Thursday, December 02, 2004

Wikis can bridge the transfer gap between the desktop and the corporate server

If you combine a wiki as a personal information manager (PIM) and a wiki as an enterprise content management (ECM) tool/system (I.E. my last two posts) you can create a seamless environment where ideas/information can be composed, refined, interrelated, shared, group edited, etc. I.E. You can support the full lifecycle of ideas and information in general. Basically more ideas/information get into the system because it's easier and personally useful to do it (PIM), and more ideas/information get shared in the enterprise because of the PIM/ECM integration (facilitated by the shared wiki format).

Wiki + permissions = Enterprise Content Management (ECM)?

Wikis are in essence free form information editors, I.E. they are very good content management devices.
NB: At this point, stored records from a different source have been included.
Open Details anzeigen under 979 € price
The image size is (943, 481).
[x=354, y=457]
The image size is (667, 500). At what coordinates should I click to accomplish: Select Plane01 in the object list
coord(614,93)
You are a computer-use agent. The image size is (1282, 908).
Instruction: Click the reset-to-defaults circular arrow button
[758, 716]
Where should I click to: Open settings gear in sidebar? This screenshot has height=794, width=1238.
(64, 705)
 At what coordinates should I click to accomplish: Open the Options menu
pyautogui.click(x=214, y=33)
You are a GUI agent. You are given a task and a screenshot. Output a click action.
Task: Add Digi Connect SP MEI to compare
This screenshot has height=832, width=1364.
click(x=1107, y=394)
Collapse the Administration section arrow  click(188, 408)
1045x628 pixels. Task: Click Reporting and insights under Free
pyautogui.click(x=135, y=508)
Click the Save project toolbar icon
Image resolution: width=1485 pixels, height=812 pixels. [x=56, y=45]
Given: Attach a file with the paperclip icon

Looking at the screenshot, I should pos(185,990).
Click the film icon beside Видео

Wikis usually have multiple authors, so some servers need/use permissions to control malicious editing, but few seems to have added read permissions. With read permissions the wiki may become viable at an enterprise level where there is a lot of sensitive information. Enterprise level software can cost lots of money (read: big opportunity for Wiki software companies), so why aren't there Wiki ECM solutions running around (Hint, hint, hint)? Certainly there are some challenges (search over permissions, granularity of permissions, how to convince customers they want this product, etc), but they've already been solved by many companies. Perhaps wikis are just too new...

Wiki as personal information manager (PIM)

Wikis are very powerful, but are currently used almost explicitly to manage multi-user editing of content (see wikipedia.com). They could be just as powerful for a single user to manage information, including opinions, contacts, document (essays, presentations, etc), URLs, quotes (from other content), email, IM history, etc. I.E. The wiki becomes a free form information editor.